◆ Exercises to complete
[a] Which configuration names appear in the table of the GPU architecture notes?
[b] Can you summarize the GPU architecture notes in two sentences?
[c] In the GPU architecture notes, how many threads make up a warp?

=== Page extract ===

Scheduling

参考
2-CUDA-Introduction-2-of-2
Cuda 编程之 Tiling

Physical Architecture

NVIDIA GeForce 8800 GTX G80-300-A2

最小的单位， SP(Streaming Processor)，然后是SPs(Streaming Processors）

以 Tesla 架构的 GeForce 8 系列搭载 G80 的 8800 GTX 为例，其拥有 16 个 Streaming Multiprocessor

Config Name	Num
Shading Units	128
TMUs	32
ROPs	24
SM Count	16
L2 Cache	96KB

相比较之下，Ada LoveLace 架构的 4070 Super 其拥有56个Streaming Multiprocessor

需要注意的是，每个SM所能含有的最大threads 是随着架构的提升而增大的，不过至今的数代都保持在了2048这个数字。

Warp

Users don’t control warp, it is hardware group of 32 consecutive “lanes”(32 threads of a block)

=== Data ===

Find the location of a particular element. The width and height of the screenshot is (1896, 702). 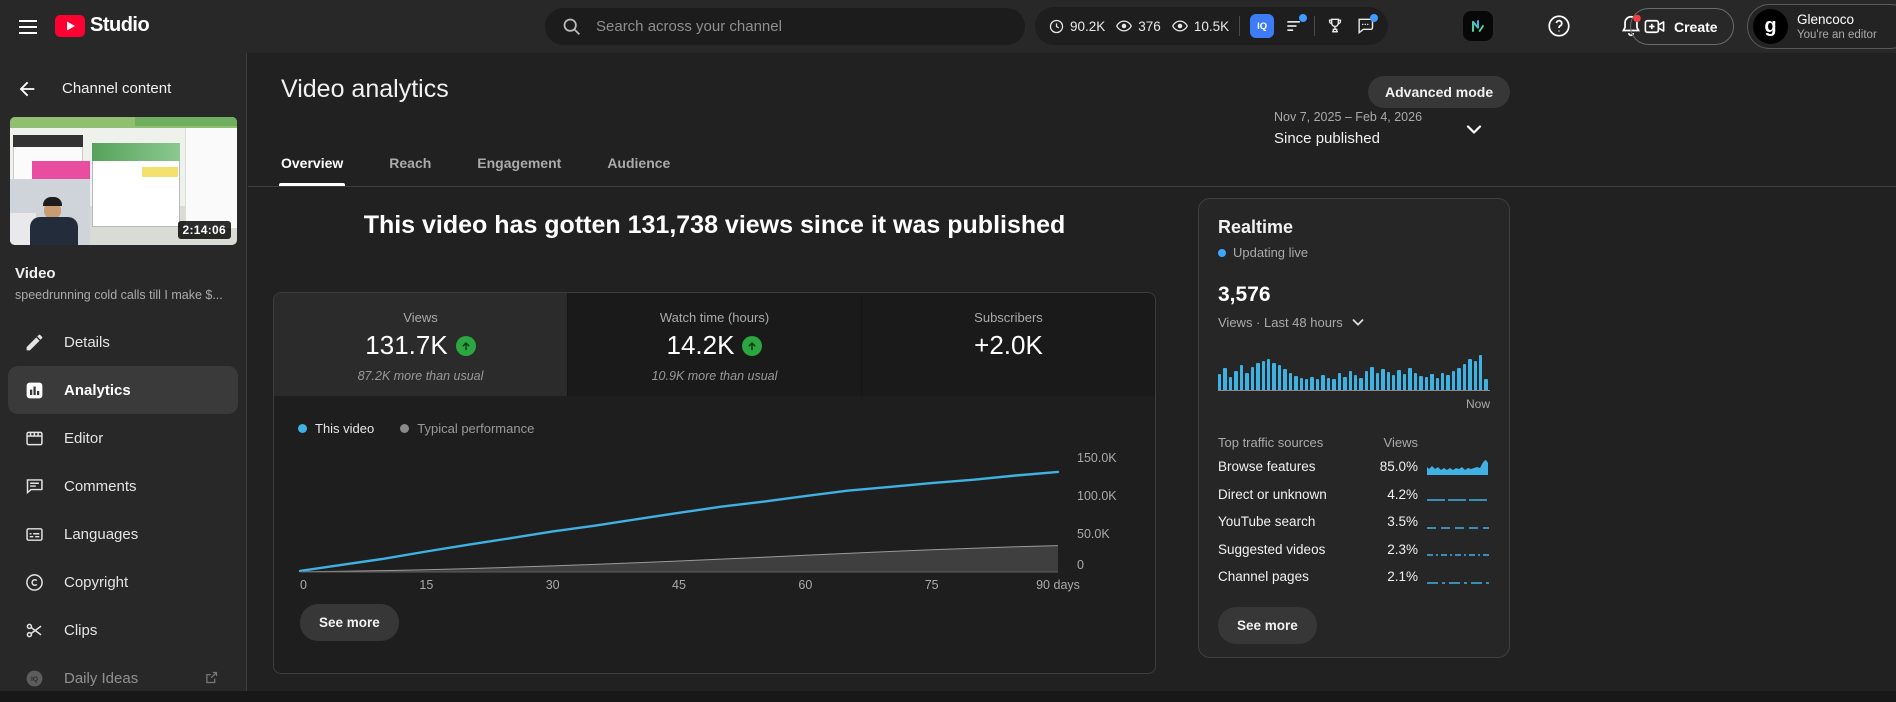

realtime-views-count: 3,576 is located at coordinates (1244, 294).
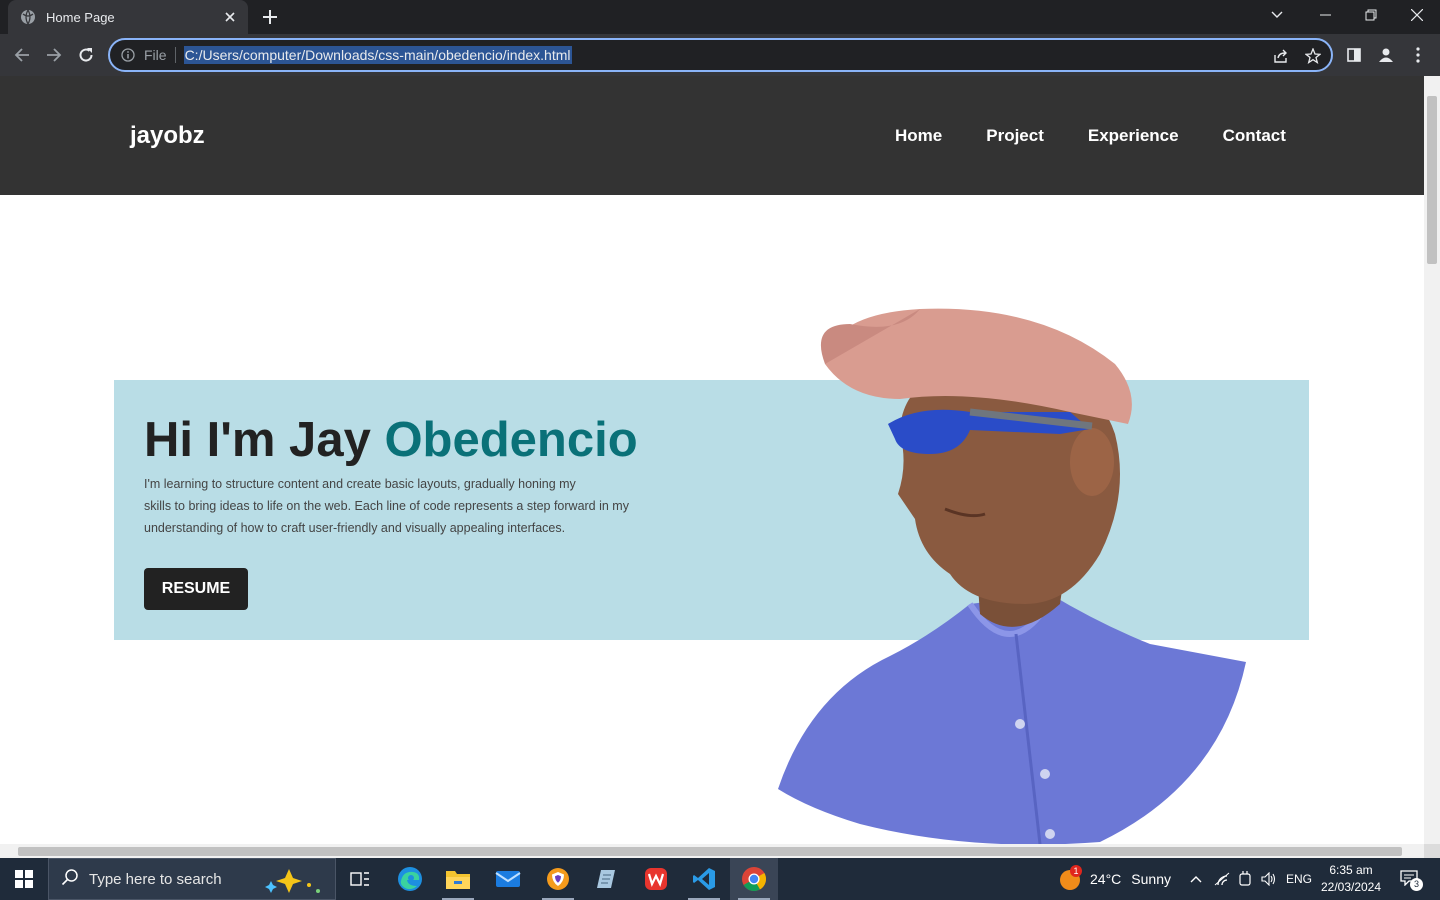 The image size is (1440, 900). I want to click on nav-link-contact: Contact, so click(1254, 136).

===

◆ Written answers
[a] Shading Units, TMUs, ROPs, SM Count, L2 Cache

[b] The smallest unit is the Streaming Processor, and the Tesla-architecture GeForce 8800 GTX with the G80 has 16 Streaming Multiprocessors, while the Ada Lovelace 4070 Super has 56. The maximum number of threads per SM has grown with newer architectures but has stayed at 2048 for the last several generations, and a warp is a hardware group of 32 consecutive lanes that users don't control.

[c] 32 consecutive threads of a block.